My yoga teachers have often spoken of the benefits of a Beginner’s Mind. A student new to yoga, or any other discipline, approaches postures and sequences with no preconceived ideas and a healthy curiosity. There are no mental obstacles to block information and wisdom that can be obtained from learning the new pose. After practicing ashtanga yoga for nine years, I have repeated the same yoga postures hundreds, possibly thousands of times. But I learn something new about the posture, my body, my breath, or my mind almost every day. On good days, I remember to strive for that Beginner’s Mind.
In Zen Buddhism, Shoshin – The Beginner’s Mind, “refers to having an attitude of openness, eagerness, and lack of preconceptions when studying a subject.”
One of the greatest challenges for investors is identifying blind spots, the things we don’t know that we cannot see. Blind spots can cause the smartest, most talented investors to make major mistakes. Just as a blind spot in a car can cause a driver to crash, blind spots cause investors to take risks they didn’t even know were there.

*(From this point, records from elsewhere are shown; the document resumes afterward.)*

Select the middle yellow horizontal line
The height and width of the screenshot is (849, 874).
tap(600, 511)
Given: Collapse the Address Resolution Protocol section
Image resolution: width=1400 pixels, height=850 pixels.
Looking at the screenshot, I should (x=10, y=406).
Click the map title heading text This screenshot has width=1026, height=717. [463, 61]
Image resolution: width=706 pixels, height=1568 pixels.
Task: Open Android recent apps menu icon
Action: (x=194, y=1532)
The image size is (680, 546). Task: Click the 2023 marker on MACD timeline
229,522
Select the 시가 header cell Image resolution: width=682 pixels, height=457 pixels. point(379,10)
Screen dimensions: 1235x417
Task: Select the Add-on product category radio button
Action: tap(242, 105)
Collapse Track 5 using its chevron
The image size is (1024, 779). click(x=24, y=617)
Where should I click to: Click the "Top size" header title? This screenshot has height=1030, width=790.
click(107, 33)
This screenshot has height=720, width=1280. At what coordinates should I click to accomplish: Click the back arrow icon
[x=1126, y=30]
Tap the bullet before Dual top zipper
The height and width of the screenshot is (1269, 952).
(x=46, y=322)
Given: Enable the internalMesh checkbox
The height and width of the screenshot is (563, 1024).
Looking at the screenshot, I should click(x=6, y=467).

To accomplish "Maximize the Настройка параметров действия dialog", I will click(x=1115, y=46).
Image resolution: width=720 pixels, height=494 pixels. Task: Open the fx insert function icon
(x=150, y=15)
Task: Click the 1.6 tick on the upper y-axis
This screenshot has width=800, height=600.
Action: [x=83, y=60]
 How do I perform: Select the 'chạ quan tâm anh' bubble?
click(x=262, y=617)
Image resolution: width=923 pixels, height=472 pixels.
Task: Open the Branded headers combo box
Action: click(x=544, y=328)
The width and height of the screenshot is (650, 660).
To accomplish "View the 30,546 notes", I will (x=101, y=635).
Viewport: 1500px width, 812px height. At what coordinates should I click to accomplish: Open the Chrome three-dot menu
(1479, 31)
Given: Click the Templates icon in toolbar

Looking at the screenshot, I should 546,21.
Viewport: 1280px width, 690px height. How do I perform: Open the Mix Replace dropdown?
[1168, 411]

Investment committees go to great lengths to uncover blind spots. Former PIMCO Co-CIO Mohamed El-Erian said the firm hired consultants to help identify factors that would help remove blind spots. Their conclusion – diversity, specifically gender diversity, of investment committee members was the most effective factor. Ray Dalio, founder of Bridgewater Associates, the largest hedge fund in the world, encourages radical open-mindedness and radical transparency among his investment team. Employees are expected to identify the counter-argument to every proposed investment and to openly critique each other’s ideas.
There is a technique known as a pre-mortem, in which an investment committee imagines that a decision has already been implemented and failed. The point of the exercise is to envision that something has already gone wrong and to explain why, rather than to guess what might go wrong. Pre-mortems help groups overcome the tendency to exhibit groupthink – where all members converge in thought agreement and fail to identify potential risks.
The outcomes of an investment strategy involve a substantial amount of luck. I attended an educational workshop at Dimensional Fund Advisors early in my career. There were between 100-150 advisors in the room. We were all asked to pull a coin out of our pocket (or purse! there were a few other women in the room) and stand up. We all flipped our coins, and anyone who got tails was asked to sit down. We repeated the coin flip about 8 times, until there was one person standing in the room. He had flipped a coin that landed on heads 8 times in a row. The speaker asked us all to give this advisor a huge round of applause because he was the active manager who had just beat the S&P 500 Index every year for 8 years in a row. The point of the exercise was to illustrate that in groups of large numbers, like the universe of active fund managers, it is entirely possible for someone to have outstanding investment success solely by being lucky.
Of course, skill can tip the balance in an investor’s favor. But even investors with decades of experience and deep intellectual knowledge can benefit from applying a Beginner’s Mind to each decision, if for no other reason than to safeguard against blind spots. After 16 years helping individuals make investment decisions with their life savings, I am humbled by my inability to forecast what the market will do next week, next month, or next year. Returning to the Beginner’s Mind helps me stay curious and receptive to information I missed before. It requires a degree of humility that does not easily translate in the type-A dominated world of Wall Street. But it just may be the solution we were missing.